Пролить дополнительный свет на природу homo aestheticus, или человека переживающего, может новелла Э. Т. А. Гофмана «Угловое окно кузена». Содержание ее таково: кузен парализован, он сидит без всякого движения и смотрит из своего углового окна на огромную городскую толпу, проходящую мимо. Пришедшему к нему гостю кузен говорит, что хочет обучить «принципам искусства видения» человека, который может пользоваться ногами и свободно двигаться. Гость должен осознать, что ему не понять толпу до тех пор, пока его тоже не разобьет паралич, в результате чего он будет только наблюдать, но не двигаться. В этом параличе заключается великий парадокс homo aestheticus, ибо, выпадая из реальности, человек переживающий начинает демонстрировать удивительную активность, создавая свою, новую реальность. Ведь не следует забывать о том, что homo aestheticus — это картезианский человек, т. е. человек Нового времени, а человек Нового времени — это великий покоритель природы и великий преобразователь реальности. Выпав из природы, человек Нового времени извне познал законы природы и с их помощью овладел самой природой вплоть до полного ее порабощения. Многие не хотят замечать той простой вещи, что между покорением и уничтожением природы, происходящим в эпоху Нового времени, с одной стороны, и великими произведениями искусства вообще и opus–музыки в частности, с другой стороны, существует глубокая и нерасторжимая связь. Не замечая этой связи, люди склонны полагать одно сугубо отрицательным, а другое сугубо прекрасным, хотя на самом деле и то и другое имеет общий корень, и этим корнем является природа homo aestheticus, выпавшего из реальности и компенсирующего это выпадение созданием своей собственной реальности.

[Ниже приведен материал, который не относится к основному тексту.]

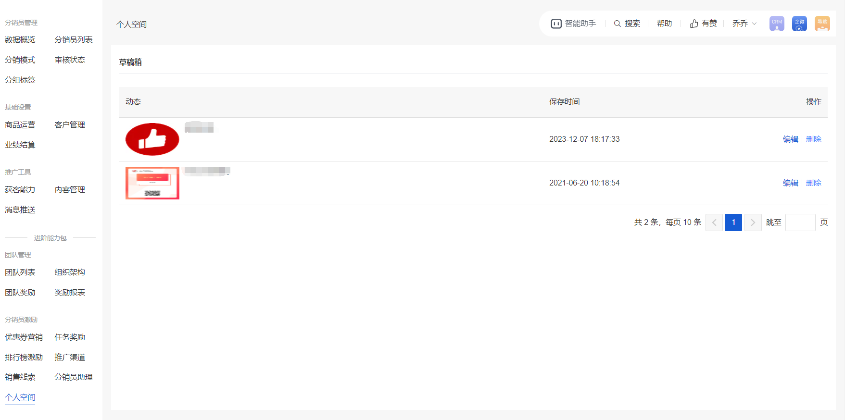
Task: Open the orange 导购 app icon
Action: pos(822,24)
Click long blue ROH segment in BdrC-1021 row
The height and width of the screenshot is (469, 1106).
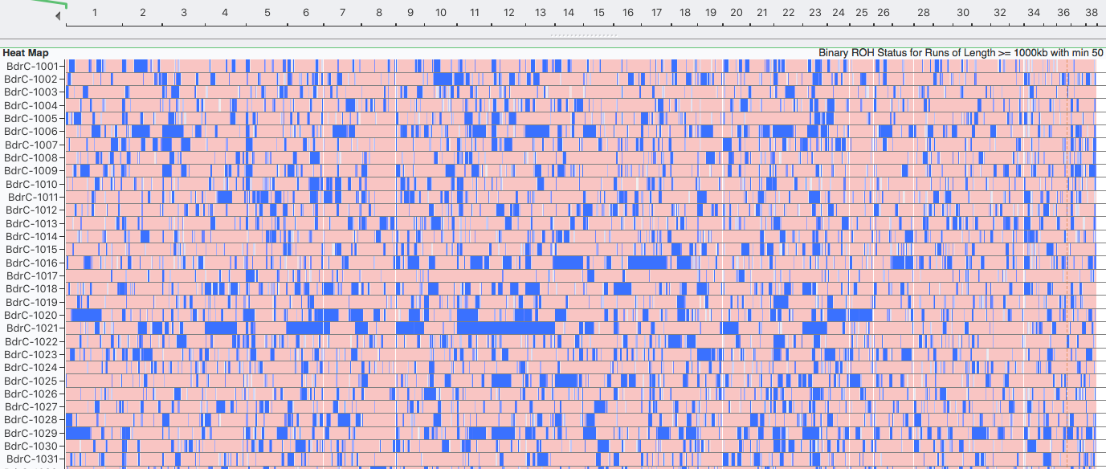pyautogui.click(x=505, y=328)
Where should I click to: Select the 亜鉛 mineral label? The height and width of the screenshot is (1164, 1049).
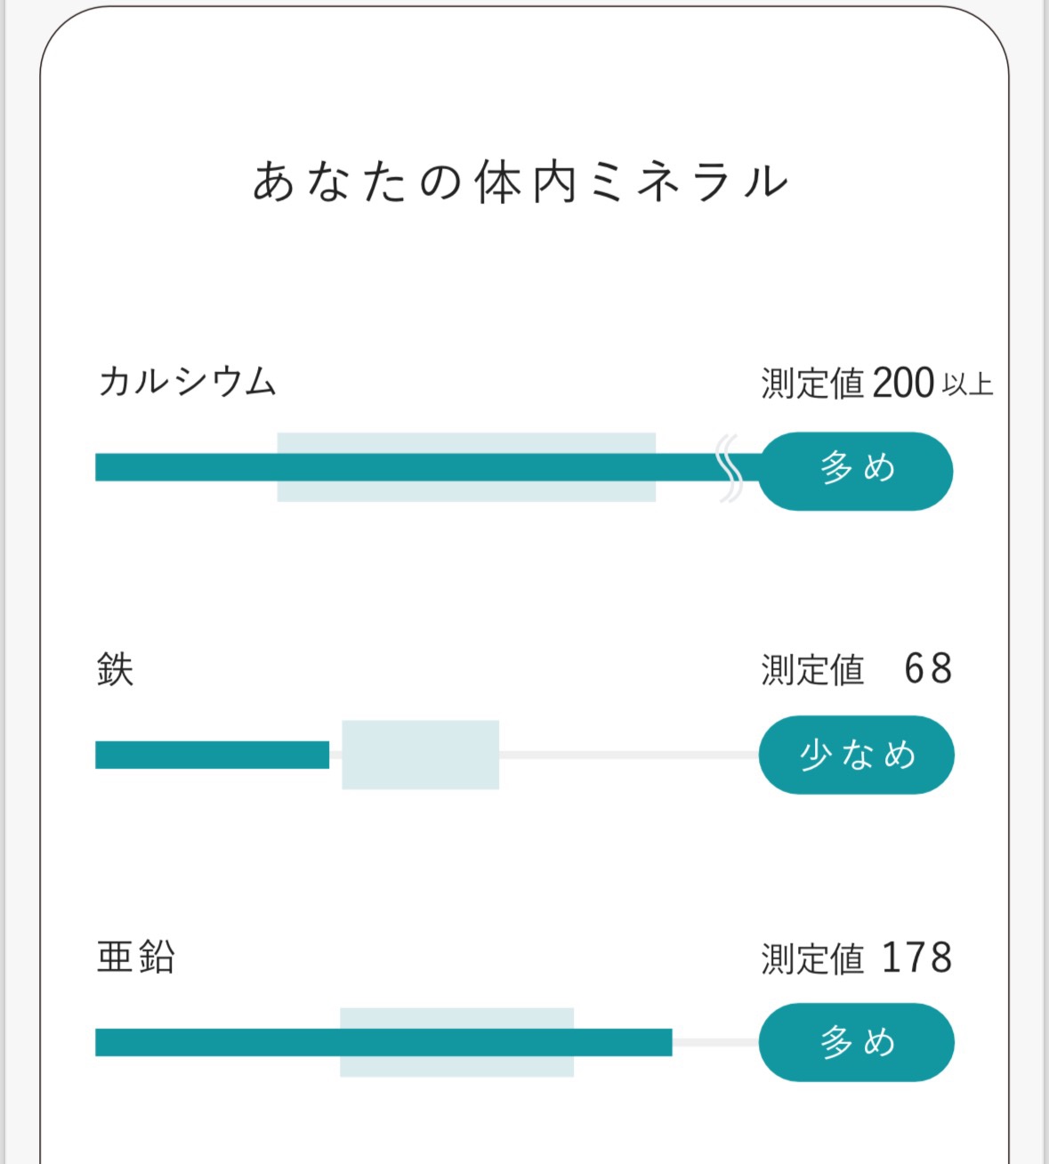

В свое время это понял основатель московской студии электронной музыки и создатель первого электронного синтезатора АНС’а Е. А. Мурзин. Именно он надоумил Шнитке написать «Поток» — пьесу, основанную на использовании обертонов натурального звукоряда. Любопытно, как сам Шнитке описывает позицию Мурзина: «Инженер по профессии, Е. А. Мурзин имел весьма ограниченное музыкальное образование, и, относясь к музыке как ученый, он пытался найти для нее, для суждения о ней чисто физическое обоснование. Он знал, что существует натуральный тон, что есть обертоны и они имеют очень сложную структуру, и что 300 лет назад появилась темперация, т. е. отказ от натурального звукоряда, и возникла приблизительная дискретность музыкального звукоряда. Зная это, он воспринимал всю историю музыки, начиная от Баха как результат ошибки, просчета, и призывал вернуться к натуральному звукоряду — истоку музыки, чтобы, пользуясь натуральными тонами и их чистыми обертонами, строить все заново. Все беды музыки, бесконечные смены течений и направлений, существующий между форпостом музыки и ее коммерческим ширпотребом разрыв — все это Мурзин трактовал, исходя из этой, с его точки зрения, исторической ошибки»[31].

К такому пониманию Е. А. Мурзин мог прийти, очевидно, только потому, что был не музыкантом, но инженером, имевшим «весьма ограниченное музыкальное образование» и относящимся к музыке «как ученый». Именно это позволило ему взглянуть на проблему со стороны и возыметь смелость высказать то, чего бы никогда не осмелился сказать музыкант, обязанный иметь пиетет перед великими именами прошлого. В самом деле, для того чтобы утверждать, что в основе всех великих достижений opus–музыки начиная с Монтеверди и кончая Веберном лежит какая–то ошибка или просчет, нужно обладать известной смелостью (или невежественностью). Но если мы отбросим эмоции и взглянем на проблему не изнутри ее самой, т. е. не изнутри opus–музыки, но со стороны музыки res facta или тем более со стороны cantus planus, то неизбежно обнаружим, что подобные утверждения далеко не так нелепы и безосновательны, как кажутся с первого взгляда. Действительно, вспомним, что является основой идеи произведения–opus’a, а следовательно, и основой всей opus–музыки, да всего пространства искусства вообще. По определению Кандинского, это «душевная вибрация художника», по определению Шнитке — это «исходный подсознательный замысел». Мы уже говорили о том, что и то и другое можно свести к понятию «представление». Но что такое «душевная эмоция», «подсознательный замысел» или представление? С точки зрения человека, принадлежащего к традиции cantus planus, все это будет квалифицироваться как помыслы, от которых следует очищать сознание, ибо сознание, неочищенное от помыслов, выпадает из пребывания в реальности. Таким образом, то, что для человека, принадлежащего к традиции cantus planus, будет рассматриваться как помеха на пути к пребыванию в реальности, то для homo aestheticus, или человека переживающего» будет расцениваться как основа и гарантия реальности. «Я имею помыслы, следовательно, существую» — так можно перевести основополагающую формулу картезианского человека «Cogito ergo sum». Стало быть, реальность homo aestheticus, реальность opusмузыки — это реальность, основанная на помыслах.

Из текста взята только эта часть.